A VPN is a Virtual Private Network. These networks serve as proxies for your IP address. You sign up for VPN service, log onto your account, and then surf the net using their IP address. Many VPNs offer a choice between several locations, so it’s possible to look like you’re in any number of countries. Netflix didn’t get to be one of the biggest names in streaming video by being dumb. They noticed what was happening, and decided to put a stop to it.
Look Out for Lawsuits
It’s likely that Netflix was more worried about claims from the owners of copyrighted works than getting every penny from every customer. Netflix has to make their service as attractive as possible. They can’t afford to license everything they show in every country. It isn’t just a matter of money, either. Different countries have different laws about who can watch what. If you don’t cooperate, they can do more than just sue you. Netflix was probably erring on the side of caution when they decided recently to crack down on IP spoofing via VPN.
Whoa, I Use VPN for Business Computer Service
If you hear only the Netflix side of the story, you might think that a VPN is specifically designed to get around video streaming restrictions. It isn’t. Netflix is only a minor reason to get a VPN. A private network is useful for business computer service. Many companies require it for all communications between employees. With more people working out of their home offices instead of a cubicle, a default VPN link to the Internet is becoming much more common. For a host of reasons, many people will never surf the Internet without using one for safety and security.
Disabling a VPN to Watch Television Can Be Dangerous
If you relied on a business computer service to set up your remote network, the first piece of advice they’ll give you is to never disable your VPN when using public WiFi hotspots. That’s because if a hacker intercepts your signal coming to and from the VPN, that’s all the information they can see. They’re completely blocked from seeing what you’re looking at, or what they’re sending back to you.

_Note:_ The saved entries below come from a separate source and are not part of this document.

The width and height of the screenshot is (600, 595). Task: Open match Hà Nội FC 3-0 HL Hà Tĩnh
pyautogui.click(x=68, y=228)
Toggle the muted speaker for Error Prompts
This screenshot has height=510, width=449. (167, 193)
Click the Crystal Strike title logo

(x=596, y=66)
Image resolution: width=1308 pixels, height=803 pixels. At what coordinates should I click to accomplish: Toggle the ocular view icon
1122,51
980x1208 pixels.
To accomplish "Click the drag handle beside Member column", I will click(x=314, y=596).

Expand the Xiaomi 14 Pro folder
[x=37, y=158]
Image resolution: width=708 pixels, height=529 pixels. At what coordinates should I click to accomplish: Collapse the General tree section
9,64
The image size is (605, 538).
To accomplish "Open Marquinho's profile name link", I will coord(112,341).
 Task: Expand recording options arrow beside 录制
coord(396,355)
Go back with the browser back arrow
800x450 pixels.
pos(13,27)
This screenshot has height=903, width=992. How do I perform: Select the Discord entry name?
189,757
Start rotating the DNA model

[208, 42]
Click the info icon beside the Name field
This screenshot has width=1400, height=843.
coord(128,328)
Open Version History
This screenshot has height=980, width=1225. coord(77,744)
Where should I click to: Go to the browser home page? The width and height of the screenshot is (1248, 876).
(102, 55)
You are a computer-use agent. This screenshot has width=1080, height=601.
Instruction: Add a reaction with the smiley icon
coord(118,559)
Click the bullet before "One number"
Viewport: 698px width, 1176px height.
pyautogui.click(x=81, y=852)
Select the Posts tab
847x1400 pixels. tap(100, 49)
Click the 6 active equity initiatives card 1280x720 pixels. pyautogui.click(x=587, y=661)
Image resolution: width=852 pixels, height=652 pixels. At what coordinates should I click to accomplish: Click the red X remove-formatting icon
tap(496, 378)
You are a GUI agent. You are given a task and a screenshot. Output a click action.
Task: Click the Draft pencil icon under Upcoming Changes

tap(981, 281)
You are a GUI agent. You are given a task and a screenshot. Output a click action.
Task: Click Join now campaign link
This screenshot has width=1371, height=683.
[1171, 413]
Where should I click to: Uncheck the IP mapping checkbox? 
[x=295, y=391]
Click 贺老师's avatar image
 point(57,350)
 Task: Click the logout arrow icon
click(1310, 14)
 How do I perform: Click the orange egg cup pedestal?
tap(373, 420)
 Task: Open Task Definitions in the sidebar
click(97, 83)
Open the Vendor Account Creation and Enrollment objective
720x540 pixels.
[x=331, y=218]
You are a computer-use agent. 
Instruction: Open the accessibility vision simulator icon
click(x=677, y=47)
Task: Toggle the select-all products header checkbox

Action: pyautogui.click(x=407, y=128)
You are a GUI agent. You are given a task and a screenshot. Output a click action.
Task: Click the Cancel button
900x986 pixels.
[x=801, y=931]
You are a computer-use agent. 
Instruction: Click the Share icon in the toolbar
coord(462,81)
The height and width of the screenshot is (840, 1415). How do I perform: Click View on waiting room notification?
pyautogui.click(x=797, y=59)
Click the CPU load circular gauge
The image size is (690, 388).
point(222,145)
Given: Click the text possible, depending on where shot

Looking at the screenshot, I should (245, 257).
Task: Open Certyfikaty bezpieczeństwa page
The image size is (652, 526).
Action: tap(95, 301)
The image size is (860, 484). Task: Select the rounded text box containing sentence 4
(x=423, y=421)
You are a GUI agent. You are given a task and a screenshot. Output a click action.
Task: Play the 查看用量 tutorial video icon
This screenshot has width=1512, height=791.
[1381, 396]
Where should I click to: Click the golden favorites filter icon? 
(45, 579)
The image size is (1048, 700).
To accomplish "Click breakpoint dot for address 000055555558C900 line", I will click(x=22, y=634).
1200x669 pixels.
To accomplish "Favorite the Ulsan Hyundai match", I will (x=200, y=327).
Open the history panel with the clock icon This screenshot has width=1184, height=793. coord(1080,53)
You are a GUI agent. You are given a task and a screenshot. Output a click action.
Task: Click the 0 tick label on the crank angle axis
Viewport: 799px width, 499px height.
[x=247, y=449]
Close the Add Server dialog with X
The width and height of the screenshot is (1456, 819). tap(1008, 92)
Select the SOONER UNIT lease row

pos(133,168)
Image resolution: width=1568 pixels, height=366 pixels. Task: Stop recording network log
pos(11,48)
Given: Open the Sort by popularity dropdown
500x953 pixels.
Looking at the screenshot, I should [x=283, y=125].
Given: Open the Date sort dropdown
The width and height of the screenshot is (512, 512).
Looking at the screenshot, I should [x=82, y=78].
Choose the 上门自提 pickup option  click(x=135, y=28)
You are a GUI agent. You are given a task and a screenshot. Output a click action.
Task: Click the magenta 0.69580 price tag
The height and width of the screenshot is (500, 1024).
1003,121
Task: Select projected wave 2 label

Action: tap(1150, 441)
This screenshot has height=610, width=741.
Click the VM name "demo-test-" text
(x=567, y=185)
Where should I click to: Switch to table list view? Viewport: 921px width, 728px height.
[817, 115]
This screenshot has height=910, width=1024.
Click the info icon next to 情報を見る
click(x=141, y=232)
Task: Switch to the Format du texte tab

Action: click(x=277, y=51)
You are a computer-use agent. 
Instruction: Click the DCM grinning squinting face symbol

With VPN disabled, you’re completely open to having your data stolen. If you visit a site that doesn’t have an SSL Certificate, it’s possible to intercept your login credentials as you type them. Disabling your VPN in a public place is privacy suicide. That’s exactly what Netflix expects you to do to watch House of Cards. If you’re using a business VPN to watch Netflix, you’ll have a lot of explaining to do if you disable network security and trigger a big office virus removal bill when you’re hacked.
The VPN Ban Includes Everyone
The ban on using VPNs to stream video might apply even if you’re perfectly qualified to watch the content in question. If you live in the United States, and you want to watch programming licensed for the US, you’ll still be blocked if you use a VPN. Netflix can’t tell where you are when you log on. That’s a feature, not a bug to a dedicated VPN user, but Netflix could block you anyway.
How Smart Internet Users Should React
Netflix is a terrific service, and it’s easy to see their side of the story. However, smart computer users will never disable their security programs for any reason, especially simply to watch television shows. When you’re watching from home on a standard Internet connection, the digital handshake required to launch the service will work just fine. If you’re using a VPN for business, or for anonymity on the Internet, you’d be much better off avoiding using the service anywhere where disabling your network security could lead to a disastrous hack.